Many, but certainly not all, survivors of slave labor received some very modest reparations, never more than a few thousand dollars. And none of the descendants of those who had been enslaved and worked to death by the Nazis received a penny in reparations.

Meanwhile, many of the big companies that played virtuoso roles in the Nazi war machine soon became larger and more prominent than ever before — including Deutsche Bank, BMW, and Allianz.

A Rising Neo-Nazi Threat

De Jong’s book is primarily historical, and spends limited time analyzing modern-day Germany, even though as of late, the country has taken a dangerous turn.

While Germany’s laws ban Holocaust denial, it’s become increasingly normal for major figures to downplay the crimes of the Third Reich.
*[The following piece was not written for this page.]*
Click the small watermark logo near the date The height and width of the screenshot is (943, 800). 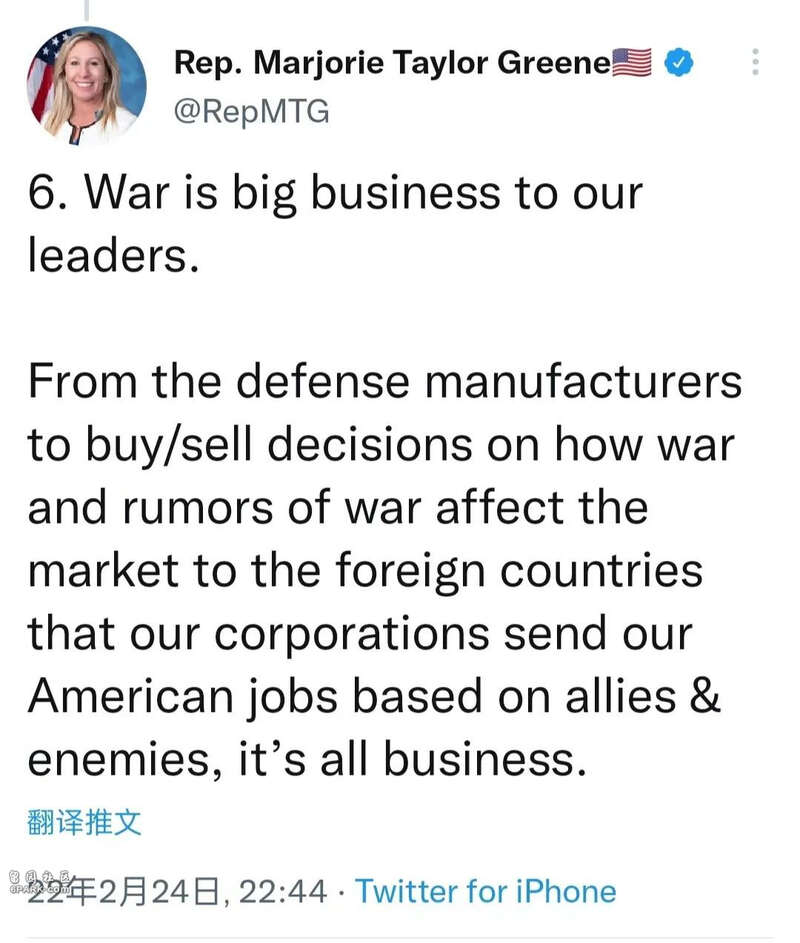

For example, a prominent German academic, Jorg Baberowski, has been engaging in historical denialism around Hitler, while advancing a far-right message on migration. Meanwhile, in 2017, a conspiracy came to light involving high ranking neo-Nazi members of the German security services plotting to assassinate senior politicians, an effort that became known as the Day X plot. Then, in 2019, the center-right and pro-migrant politician Walter Lübcke was assassinated by a neo-Nazi.

While the modern neo-Nazi Alternative for Germany may have hit its high-water mark for now — the party received one million fewer votes in 2021 than it did in the 2017 election — it still retains representation in every German state legislature, in addition to the national parliament.

Plus, rising economic inequality still creates a fertile ground for additional gains by the extreme right, especially because the country’s left is a feckless shell of its former self with a rapidly eroding working-class base. Additionally, it’s easy to see how calls for more aggressive German military spending in response to the crisis in Ukraine could benefit this rising right-wing tide in German politics, given the tight links between militarism and German neo-Nazis.

It therefore seems incumbent for progressives around the world to insist on a renewed German de-Nazification effort, centered around Germany’s Nazi billionaire descendants. The clear policy implications of Nazi Billionaires include establishing a new German truth and reconciliation commission, as well as paying additional reparations directly to survivors of Hitler’s concentration camps and their descendants, courtesy of the wealth of the descendants of the capitalists responsible for this crime.

De Jong has performed a vital public service with this book by reopening sutures previously stitched shut. And when you’ve had a U.S. President refer to violent neo-Nazis as “very fine people,” bringing these truths to light requires new urgency.

Ultimately, if you’re concerned about rising inequality or the extreme right, Nazi Billionaires is required reading.